◆ **What is being asked**
The entries below contain a stretch that opens with the line containing "Shopping Cart (152, 13)" and closes with the line containing "Term of Service (128, 2475)"; set down that stretch exactly, both ends included, and nothing else.

Screenshot grounding data:
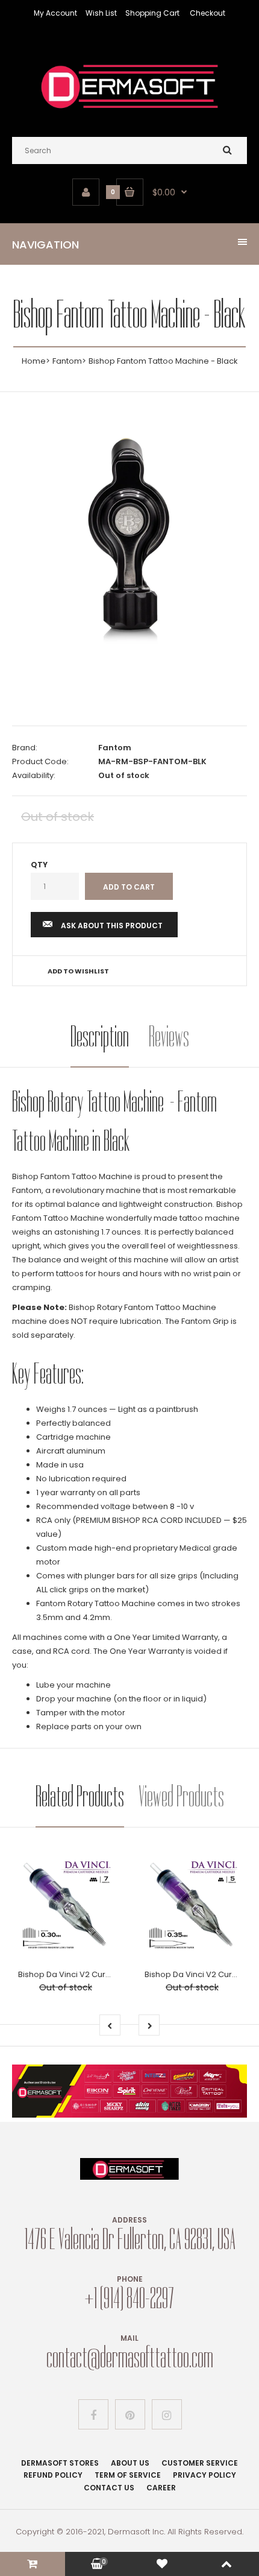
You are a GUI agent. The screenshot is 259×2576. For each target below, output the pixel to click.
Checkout (207, 13)
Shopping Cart (152, 13)
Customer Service (199, 2463)
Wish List (101, 13)
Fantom (67, 361)
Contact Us (109, 2488)
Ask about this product (112, 925)
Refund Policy (53, 2475)
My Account (55, 13)
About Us (130, 2463)
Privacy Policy (204, 2475)
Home (34, 361)
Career (161, 2488)
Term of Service (128, 2475)
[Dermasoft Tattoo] (129, 113)
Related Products (80, 1796)
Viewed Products (181, 1796)
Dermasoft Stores (60, 2463)
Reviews (169, 1036)
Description (99, 1036)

◆ **Result for this task**
Shopping Cart (152, 13)
Customer Service (199, 2463)
Wish List (101, 13)
Fantom (67, 361)
Contact Us (109, 2488)
Ask about this product (112, 925)
Refund Policy (53, 2475)
My Account (55, 13)
About Us (130, 2463)
Privacy Policy (204, 2475)
Home (34, 361)
Career (161, 2488)
Term of Service (128, 2475)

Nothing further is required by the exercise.